#### Exercise brief
Word for word, copy the lines beginning at the one with "Given: Check the Elements Videos checkbox" and ending at the last line below; pictures stay out.

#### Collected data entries
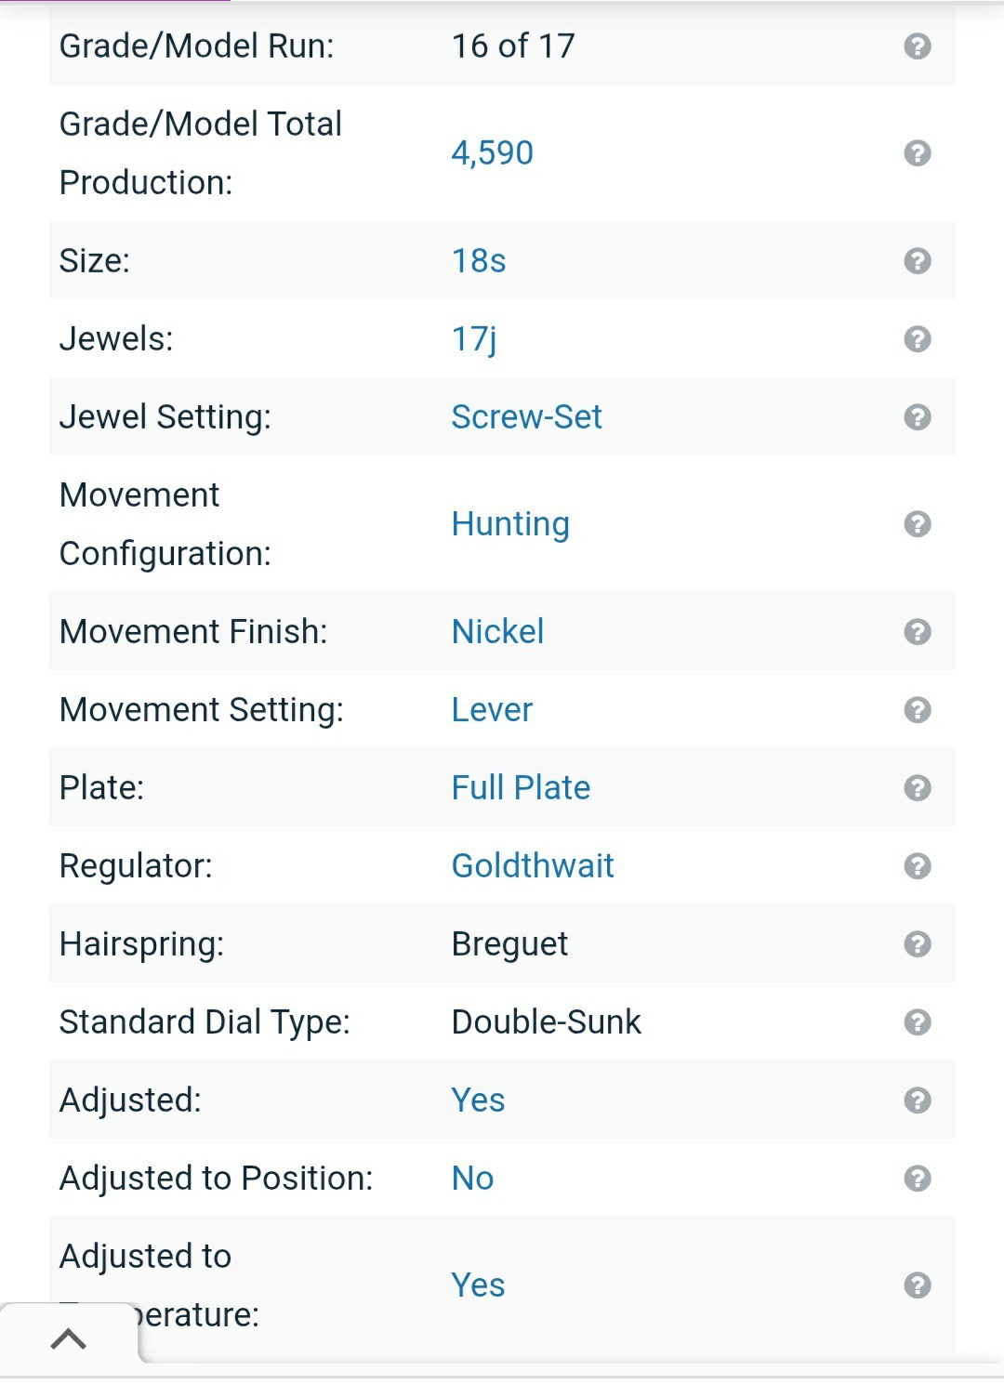Show help for Movement Finish
The width and height of the screenshot is (1004, 1397).
[918, 632]
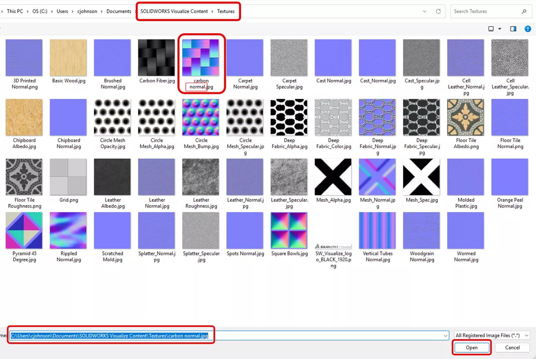This screenshot has width=536, height=359.
Task: Click the Cancel button
Action: [512, 347]
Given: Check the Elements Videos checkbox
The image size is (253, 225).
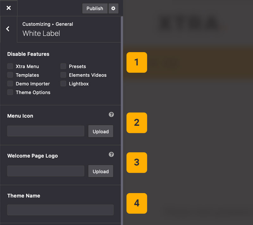Looking at the screenshot, I should pyautogui.click(x=64, y=75).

#### Reply
Given: Check the Elements Videos checkbox
The image size is (253, 225).
Looking at the screenshot, I should pyautogui.click(x=64, y=75).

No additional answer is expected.